### Problem details
Lines with the word "gray" are the ones wanted. Copy each of them from the entries below.

----

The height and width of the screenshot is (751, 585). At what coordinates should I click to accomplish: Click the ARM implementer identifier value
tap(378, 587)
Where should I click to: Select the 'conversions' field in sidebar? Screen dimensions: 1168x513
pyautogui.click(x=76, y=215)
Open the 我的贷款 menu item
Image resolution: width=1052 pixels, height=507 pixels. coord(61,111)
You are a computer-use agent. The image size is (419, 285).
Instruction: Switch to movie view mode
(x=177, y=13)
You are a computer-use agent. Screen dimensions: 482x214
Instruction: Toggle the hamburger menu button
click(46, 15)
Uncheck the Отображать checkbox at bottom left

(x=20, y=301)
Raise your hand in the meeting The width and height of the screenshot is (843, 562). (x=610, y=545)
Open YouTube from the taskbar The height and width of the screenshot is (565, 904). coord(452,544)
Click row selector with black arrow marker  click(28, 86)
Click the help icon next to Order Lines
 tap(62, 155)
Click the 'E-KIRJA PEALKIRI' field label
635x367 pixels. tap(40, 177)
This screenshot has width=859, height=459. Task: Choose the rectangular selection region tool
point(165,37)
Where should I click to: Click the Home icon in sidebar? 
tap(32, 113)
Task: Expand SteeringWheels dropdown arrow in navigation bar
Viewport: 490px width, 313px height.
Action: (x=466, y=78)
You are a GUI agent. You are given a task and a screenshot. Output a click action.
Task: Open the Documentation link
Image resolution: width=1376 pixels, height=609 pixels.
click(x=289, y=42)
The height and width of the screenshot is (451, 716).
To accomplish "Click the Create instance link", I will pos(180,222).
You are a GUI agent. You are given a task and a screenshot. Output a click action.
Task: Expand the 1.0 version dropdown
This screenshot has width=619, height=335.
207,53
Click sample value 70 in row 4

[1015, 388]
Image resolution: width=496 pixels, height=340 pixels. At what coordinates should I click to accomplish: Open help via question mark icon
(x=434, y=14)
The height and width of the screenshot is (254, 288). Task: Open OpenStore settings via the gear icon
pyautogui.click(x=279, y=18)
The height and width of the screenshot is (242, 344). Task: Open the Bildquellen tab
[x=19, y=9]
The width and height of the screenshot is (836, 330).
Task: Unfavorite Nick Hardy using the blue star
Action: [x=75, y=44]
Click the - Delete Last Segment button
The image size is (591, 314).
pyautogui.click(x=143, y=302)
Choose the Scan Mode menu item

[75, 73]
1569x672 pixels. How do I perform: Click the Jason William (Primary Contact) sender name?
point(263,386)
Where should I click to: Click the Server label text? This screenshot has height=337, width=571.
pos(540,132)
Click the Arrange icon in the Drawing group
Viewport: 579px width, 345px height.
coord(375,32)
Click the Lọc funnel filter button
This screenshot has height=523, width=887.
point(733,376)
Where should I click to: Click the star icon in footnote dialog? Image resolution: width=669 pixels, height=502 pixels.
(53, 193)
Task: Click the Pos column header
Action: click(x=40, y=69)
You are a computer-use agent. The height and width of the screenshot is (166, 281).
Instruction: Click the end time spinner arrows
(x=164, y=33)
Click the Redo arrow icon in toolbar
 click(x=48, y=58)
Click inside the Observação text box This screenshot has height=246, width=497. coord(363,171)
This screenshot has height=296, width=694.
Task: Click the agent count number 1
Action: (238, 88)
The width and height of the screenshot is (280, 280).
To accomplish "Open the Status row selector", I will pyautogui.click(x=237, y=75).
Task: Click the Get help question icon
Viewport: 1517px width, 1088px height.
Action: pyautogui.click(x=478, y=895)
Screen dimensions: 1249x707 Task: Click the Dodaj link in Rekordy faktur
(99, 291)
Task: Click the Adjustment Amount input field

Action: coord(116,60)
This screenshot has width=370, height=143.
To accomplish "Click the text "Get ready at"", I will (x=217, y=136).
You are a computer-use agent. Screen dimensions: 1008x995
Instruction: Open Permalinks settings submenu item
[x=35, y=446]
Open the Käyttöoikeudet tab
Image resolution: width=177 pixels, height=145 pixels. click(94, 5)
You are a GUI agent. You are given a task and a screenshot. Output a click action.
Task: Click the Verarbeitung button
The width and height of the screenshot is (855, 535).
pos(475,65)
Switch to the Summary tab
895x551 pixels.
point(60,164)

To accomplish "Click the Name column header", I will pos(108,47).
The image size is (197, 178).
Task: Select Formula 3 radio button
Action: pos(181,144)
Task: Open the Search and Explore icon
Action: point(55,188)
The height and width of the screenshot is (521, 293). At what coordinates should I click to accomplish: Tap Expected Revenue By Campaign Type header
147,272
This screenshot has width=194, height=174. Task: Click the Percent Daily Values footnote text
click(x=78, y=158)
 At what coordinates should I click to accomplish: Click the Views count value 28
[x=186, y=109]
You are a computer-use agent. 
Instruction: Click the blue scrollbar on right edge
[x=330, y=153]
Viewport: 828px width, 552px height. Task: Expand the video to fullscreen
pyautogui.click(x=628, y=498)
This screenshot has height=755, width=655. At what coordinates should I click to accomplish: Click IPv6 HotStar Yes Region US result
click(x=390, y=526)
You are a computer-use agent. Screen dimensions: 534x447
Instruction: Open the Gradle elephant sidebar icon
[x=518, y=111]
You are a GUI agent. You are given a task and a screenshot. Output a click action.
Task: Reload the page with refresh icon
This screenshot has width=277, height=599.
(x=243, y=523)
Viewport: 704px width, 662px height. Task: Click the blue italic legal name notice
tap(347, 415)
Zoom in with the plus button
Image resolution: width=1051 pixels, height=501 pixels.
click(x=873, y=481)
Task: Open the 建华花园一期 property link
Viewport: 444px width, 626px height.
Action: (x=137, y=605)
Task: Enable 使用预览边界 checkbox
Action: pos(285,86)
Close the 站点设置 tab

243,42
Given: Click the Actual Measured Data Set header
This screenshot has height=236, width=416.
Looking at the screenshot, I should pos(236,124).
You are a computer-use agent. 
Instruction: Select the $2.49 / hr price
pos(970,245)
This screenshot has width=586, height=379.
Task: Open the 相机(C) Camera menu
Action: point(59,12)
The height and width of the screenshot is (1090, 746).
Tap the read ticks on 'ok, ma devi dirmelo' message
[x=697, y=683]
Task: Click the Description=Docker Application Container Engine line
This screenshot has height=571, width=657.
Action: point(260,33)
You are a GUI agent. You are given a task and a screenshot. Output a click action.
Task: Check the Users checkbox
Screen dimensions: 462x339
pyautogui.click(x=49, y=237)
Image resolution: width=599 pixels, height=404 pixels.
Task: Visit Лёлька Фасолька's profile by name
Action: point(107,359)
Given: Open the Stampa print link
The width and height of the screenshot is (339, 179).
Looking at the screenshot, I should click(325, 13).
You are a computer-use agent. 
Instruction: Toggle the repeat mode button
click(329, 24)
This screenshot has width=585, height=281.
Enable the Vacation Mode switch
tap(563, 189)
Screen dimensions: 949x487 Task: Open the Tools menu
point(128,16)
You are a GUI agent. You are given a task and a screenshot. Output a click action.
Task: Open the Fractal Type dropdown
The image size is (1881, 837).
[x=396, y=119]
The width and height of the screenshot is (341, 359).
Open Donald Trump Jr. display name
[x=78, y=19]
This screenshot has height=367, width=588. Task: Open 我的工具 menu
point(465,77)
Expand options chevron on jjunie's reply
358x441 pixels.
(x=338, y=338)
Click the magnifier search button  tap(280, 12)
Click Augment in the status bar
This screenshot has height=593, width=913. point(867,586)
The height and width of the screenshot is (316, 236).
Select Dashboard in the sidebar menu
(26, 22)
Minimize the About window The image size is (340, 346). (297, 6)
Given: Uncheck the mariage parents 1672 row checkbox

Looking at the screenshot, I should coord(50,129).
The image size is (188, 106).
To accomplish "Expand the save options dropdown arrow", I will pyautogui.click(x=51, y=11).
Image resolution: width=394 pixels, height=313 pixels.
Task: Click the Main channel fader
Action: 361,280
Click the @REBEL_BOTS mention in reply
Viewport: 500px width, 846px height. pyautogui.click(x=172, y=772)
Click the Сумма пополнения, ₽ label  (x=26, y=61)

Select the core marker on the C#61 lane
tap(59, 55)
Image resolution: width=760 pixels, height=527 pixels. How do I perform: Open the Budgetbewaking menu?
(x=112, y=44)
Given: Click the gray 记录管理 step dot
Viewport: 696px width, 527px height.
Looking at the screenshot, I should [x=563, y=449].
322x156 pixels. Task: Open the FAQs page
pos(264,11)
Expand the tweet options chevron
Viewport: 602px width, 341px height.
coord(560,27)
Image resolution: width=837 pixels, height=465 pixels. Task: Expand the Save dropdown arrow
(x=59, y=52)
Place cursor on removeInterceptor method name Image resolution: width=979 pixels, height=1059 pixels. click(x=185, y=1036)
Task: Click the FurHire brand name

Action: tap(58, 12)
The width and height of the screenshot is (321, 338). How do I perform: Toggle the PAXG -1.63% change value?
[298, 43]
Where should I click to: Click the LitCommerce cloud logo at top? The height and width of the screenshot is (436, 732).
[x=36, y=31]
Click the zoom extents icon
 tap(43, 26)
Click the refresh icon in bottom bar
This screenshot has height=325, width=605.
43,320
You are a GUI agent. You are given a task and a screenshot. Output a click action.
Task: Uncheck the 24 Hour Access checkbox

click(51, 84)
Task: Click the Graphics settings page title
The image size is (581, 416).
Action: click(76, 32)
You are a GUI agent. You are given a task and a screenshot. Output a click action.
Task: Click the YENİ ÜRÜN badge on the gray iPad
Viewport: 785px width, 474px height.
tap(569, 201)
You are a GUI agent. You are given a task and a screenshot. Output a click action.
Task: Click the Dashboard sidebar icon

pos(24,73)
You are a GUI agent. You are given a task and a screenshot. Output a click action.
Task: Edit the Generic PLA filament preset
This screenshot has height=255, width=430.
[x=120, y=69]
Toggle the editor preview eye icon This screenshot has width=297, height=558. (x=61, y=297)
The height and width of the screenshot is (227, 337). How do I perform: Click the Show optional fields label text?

----

### Answer to the problem
Given: Click the gray 记录管理 step dot
Task: Click the YENİ ÜRÜN badge on the gray iPad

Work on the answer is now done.